Komischerweise ist es schwierig die 100 Gramm Kohlehydrate zu übersteigen, sogar wenn sie tonnenweise farbenfrohe Gemüse essen – so lange Sie wie unsere Vorfahren essen und keine Getreide, kein Zucker und nur wenig stärkehaltige Gemüse (Kartoffeln) konsumieren. Sogar wenn Sie eine Tonne Gemüse und eine beachtliche Menge Früchte essen, werden Sie die 150 Gramm Kohlehydrate nicht übersteigen. Unsere Vorfahren konnten auf keinen Fall 150 Gramm Kohlehydrate pro Tag essen, auch wenn sie wollten und trotzdem hatten sie genug Energie um ihre mager Körpermasse zu erhalten. Bei 4 Kalorien pro Gramm ist das lediglich 400 bis 600 Kalorien pro Tag. Addieren Sie das zu dem Protein von weiter oben und unsere Frau hat maximal 1000 Kalorien zu sich genommen.
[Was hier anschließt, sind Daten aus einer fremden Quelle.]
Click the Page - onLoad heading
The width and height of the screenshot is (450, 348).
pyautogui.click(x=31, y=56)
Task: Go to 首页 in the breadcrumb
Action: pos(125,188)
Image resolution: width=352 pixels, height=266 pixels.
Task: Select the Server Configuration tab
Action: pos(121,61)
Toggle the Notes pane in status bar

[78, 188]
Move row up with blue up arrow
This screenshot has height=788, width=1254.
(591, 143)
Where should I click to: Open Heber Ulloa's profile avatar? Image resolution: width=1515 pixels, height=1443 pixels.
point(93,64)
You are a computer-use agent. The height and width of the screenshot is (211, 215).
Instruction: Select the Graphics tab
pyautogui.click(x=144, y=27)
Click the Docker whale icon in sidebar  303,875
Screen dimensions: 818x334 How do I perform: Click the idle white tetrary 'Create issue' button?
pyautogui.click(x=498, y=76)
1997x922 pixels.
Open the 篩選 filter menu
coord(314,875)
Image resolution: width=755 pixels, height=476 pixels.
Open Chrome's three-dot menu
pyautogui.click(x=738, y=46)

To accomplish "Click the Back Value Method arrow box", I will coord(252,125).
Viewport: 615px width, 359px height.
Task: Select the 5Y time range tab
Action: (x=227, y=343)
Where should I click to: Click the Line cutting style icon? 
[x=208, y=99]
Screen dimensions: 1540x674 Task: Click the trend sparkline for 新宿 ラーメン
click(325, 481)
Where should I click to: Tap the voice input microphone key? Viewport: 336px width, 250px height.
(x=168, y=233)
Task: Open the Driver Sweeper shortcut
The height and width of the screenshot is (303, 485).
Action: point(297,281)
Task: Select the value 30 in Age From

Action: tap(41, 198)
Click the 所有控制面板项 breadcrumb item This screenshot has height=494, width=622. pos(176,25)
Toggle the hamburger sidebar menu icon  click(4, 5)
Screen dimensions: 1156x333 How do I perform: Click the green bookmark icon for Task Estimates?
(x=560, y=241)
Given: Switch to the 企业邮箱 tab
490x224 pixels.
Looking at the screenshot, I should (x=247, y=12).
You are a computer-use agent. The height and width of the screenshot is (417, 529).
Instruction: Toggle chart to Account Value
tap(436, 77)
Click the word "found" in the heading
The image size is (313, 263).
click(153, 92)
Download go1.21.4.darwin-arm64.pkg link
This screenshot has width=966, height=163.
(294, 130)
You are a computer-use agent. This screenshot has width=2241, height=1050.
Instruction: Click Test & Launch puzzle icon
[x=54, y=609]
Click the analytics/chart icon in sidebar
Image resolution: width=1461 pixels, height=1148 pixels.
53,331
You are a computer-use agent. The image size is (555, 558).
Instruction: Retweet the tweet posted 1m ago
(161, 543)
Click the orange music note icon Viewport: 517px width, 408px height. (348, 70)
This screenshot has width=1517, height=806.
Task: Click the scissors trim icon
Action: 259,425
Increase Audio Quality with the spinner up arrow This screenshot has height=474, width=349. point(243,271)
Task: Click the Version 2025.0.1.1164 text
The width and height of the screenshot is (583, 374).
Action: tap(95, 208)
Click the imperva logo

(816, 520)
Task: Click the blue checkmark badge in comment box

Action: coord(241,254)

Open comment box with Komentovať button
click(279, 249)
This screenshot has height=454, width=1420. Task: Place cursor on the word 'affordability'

Wo kommt der Rest der Kalorien her?

Fett

Lipide (Fette) sind Fettsäuren, die sowohl in tierischen Produkten wie Butter oder Sahne, als auch in vielen Pflanzen enthalten sind (Pflanzenöle).

Lernen Sie sie zu lieben. Sie sind der Brennstoff unserer Wahl und sollten den Rest Ihrer Evolution Fitness Diät ausmachen. Fette haben wenig bis gar keinen Einfluss auf Insulin und bewirken dadurch das Verbrennen des aufgenommen und gespeicherten (adipösen) Fetts. Wenn Protein und Kohlehydrate konstant (Kohlehydrate unter 150 Gramm) bleiben, dann können Sie Fett als die hauptsächliche Energievariable in Ihrer Diät verwenden. Fühlen Sie, dass Sie mehr Brennstoff brauchen (und Sie haben Ihre Basis schon mit Protein und Kohlehydraten abgedeckt)? Greifen Sie nach etwas mit Fett. Nüsse, Avocados, Kokosnuss, Eier, Butter, Olivenöl, Fisch, Hähnchen, Lamm, Rind, die Liste ist lang. Bei 9 Kalorien pro Gramm würden 100 Gramm Fett nur gerade 900 Kalorien zum Durchschnitt von unserer Frau beitragen was ein Total von 1620 bis 1940 Kalorien pro Tag geben würde. Sogar wenn Sie einen Durchschnitt von 1400 bis 2200 Kalorien pro Tag über mehrere Wochen verteilt hat und solange Sie mit Kohlehydraten aufpasst, wird sich ihre Körperzusammensetzung in Richtung weniger Körperfett verschieben. Wenn Sie sich entscheidet ein wenig zu laufen, ein paar kurze intensive Krafttrainings und hie und da einen Sprint Tag einfügt, würde sich dieser Prozess stark beschleunigen. Sobald Sie an einem Punkt angelangt ist, wo sie mit ihrem Körperfett zufrieden ist, kann sie sogar ein wenig mehr Fett essen, um die Energie, die sie zuvor von dem gespeicherten Fett bezogen hat, auszugleichen.